• WORK INSTRUCTIONS:
Whatever appears in the listing must be reproduced exactly.

• INPUT MATERIAL:
>>
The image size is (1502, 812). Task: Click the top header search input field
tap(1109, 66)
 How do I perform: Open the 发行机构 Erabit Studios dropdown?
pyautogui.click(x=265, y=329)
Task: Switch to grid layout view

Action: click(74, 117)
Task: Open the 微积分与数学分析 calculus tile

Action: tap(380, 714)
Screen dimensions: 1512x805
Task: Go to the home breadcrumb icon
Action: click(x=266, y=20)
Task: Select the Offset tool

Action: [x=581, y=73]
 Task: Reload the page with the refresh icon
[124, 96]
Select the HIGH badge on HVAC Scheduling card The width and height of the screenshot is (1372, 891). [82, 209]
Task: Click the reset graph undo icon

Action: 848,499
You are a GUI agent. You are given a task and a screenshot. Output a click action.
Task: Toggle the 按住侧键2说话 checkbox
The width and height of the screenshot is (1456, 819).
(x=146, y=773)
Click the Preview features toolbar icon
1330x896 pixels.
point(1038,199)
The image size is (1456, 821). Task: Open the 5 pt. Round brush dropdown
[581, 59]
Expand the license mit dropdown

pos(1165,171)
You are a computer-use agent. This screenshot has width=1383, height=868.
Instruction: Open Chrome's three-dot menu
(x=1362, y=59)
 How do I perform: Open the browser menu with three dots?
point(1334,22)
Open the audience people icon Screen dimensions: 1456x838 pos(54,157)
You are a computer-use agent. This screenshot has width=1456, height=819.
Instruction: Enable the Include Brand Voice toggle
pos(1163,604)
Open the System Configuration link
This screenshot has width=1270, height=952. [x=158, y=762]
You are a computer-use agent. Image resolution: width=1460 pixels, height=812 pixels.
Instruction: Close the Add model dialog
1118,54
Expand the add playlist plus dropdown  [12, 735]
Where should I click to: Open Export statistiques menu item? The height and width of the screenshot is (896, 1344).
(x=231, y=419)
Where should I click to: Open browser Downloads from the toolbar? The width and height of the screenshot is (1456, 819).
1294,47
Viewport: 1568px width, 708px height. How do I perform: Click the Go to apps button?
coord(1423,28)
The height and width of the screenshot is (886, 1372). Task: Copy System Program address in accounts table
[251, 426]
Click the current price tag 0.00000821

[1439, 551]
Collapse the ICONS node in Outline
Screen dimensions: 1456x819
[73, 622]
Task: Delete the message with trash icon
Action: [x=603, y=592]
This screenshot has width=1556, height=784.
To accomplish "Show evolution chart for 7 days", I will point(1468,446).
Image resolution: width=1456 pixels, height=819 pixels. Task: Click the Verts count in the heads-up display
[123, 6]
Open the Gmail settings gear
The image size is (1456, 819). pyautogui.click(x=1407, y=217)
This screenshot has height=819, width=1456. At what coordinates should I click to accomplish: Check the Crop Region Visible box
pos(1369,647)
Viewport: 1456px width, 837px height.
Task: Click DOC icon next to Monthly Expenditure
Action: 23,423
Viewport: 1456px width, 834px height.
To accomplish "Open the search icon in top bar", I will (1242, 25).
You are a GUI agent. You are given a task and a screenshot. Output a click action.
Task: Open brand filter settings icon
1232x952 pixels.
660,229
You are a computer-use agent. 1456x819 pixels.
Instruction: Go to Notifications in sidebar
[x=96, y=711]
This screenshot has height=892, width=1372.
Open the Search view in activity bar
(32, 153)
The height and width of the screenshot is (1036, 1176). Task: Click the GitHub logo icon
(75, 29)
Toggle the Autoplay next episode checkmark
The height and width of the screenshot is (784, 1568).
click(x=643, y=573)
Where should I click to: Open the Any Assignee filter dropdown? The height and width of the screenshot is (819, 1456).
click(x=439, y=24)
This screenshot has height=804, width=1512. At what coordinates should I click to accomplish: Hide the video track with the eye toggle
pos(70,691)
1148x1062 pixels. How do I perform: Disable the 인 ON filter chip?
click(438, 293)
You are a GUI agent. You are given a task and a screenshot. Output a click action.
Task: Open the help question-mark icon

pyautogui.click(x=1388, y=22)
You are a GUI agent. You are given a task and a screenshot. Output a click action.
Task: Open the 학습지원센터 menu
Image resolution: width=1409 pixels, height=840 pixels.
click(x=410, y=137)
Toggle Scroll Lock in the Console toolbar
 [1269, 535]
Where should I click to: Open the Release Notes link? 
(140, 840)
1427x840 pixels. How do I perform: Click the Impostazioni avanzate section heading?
<<
• WORKED SOLUTION:
The image size is (1502, 812). Task: Click the top header search input field
tap(1109, 66)
 How do I perform: Open the 发行机构 Erabit Studios dropdown?
pyautogui.click(x=265, y=329)
Task: Switch to grid layout view

Action: click(74, 117)
Task: Open the 微积分与数学分析 calculus tile

Action: tap(380, 714)
Screen dimensions: 1512x805
Task: Go to the home breadcrumb icon
Action: click(x=266, y=20)
Task: Select the Offset tool

Action: [x=581, y=73]
 Task: Reload the page with the refresh icon
[124, 96]
Select the HIGH badge on HVAC Scheduling card The width and height of the screenshot is (1372, 891). [82, 209]
Task: Click the reset graph undo icon

Action: 848,499
You are a GUI agent. You are given a task and a screenshot. Output a click action.
Task: Toggle the 按住侧键2说话 checkbox
The width and height of the screenshot is (1456, 819).
(x=146, y=773)
Click the Preview features toolbar icon
1330x896 pixels.
point(1038,199)
The image size is (1456, 821). Task: Open the 5 pt. Round brush dropdown
[581, 59]
Expand the license mit dropdown

pos(1165,171)
You are a computer-use agent. This screenshot has width=1383, height=868.
Instruction: Open Chrome's three-dot menu
(x=1362, y=59)
 How do I perform: Open the browser menu with three dots?
point(1334,22)
Open the audience people icon Screen dimensions: 1456x838 pos(54,157)
You are a computer-use agent. This screenshot has width=1456, height=819.
Instruction: Enable the Include Brand Voice toggle
pos(1163,604)
Open the System Configuration link
This screenshot has width=1270, height=952. [x=158, y=762]
You are a computer-use agent. Image resolution: width=1460 pixels, height=812 pixels.
Instruction: Close the Add model dialog
1118,54
Expand the add playlist plus dropdown  [12, 735]
Where should I click to: Open Export statistiques menu item? The height and width of the screenshot is (896, 1344).
(x=231, y=419)
Where should I click to: Open browser Downloads from the toolbar? The width and height of the screenshot is (1456, 819).
1294,47
Viewport: 1568px width, 708px height. How do I perform: Click the Go to apps button?
coord(1423,28)
The height and width of the screenshot is (886, 1372). Task: Copy System Program address in accounts table
[251, 426]
Click the current price tag 0.00000821

[1439, 551]
Collapse the ICONS node in Outline
Screen dimensions: 1456x819
[73, 622]
Task: Delete the message with trash icon
Action: [x=603, y=592]
This screenshot has width=1556, height=784.
To accomplish "Show evolution chart for 7 days", I will point(1468,446).
Image resolution: width=1456 pixels, height=819 pixels. Task: Click the Verts count in the heads-up display
[123, 6]
Open the Gmail settings gear
The image size is (1456, 819). pyautogui.click(x=1407, y=217)
This screenshot has height=819, width=1456. At what coordinates should I click to accomplish: Check the Crop Region Visible box
pos(1369,647)
Viewport: 1456px width, 837px height.
Task: Click DOC icon next to Monthly Expenditure
Action: 23,423
Viewport: 1456px width, 834px height.
To accomplish "Open the search icon in top bar", I will (1242, 25).
You are a GUI agent. You are given a task and a screenshot. Output a click action.
Task: Open brand filter settings icon
1232x952 pixels.
660,229
You are a computer-use agent. 1456x819 pixels.
Instruction: Go to Notifications in sidebar
[x=96, y=711]
This screenshot has height=892, width=1372.
Open the Search view in activity bar
(32, 153)
The height and width of the screenshot is (1036, 1176). Task: Click the GitHub logo icon
(75, 29)
Toggle the Autoplay next episode checkmark
The height and width of the screenshot is (784, 1568).
click(x=643, y=573)
Where should I click to: Open the Any Assignee filter dropdown? The height and width of the screenshot is (819, 1456).
click(x=439, y=24)
This screenshot has height=804, width=1512. At what coordinates should I click to accomplish: Hide the video track with the eye toggle
pos(70,691)
1148x1062 pixels. How do I perform: Disable the 인 ON filter chip?
click(438, 293)
You are a GUI agent. You are given a task and a screenshot. Output a click action.
Task: Open the help question-mark icon

pyautogui.click(x=1388, y=22)
You are a GUI agent. You are given a task and a screenshot. Output a click action.
Task: Open the 학습지원센터 menu
Image resolution: width=1409 pixels, height=840 pixels.
click(x=410, y=137)
Toggle Scroll Lock in the Console toolbar
 [1269, 535]
Where should I click to: Open the Release Notes link? 
(140, 840)
1427x840 pixels. How do I perform: Click the Impostazioni avanzate section heading?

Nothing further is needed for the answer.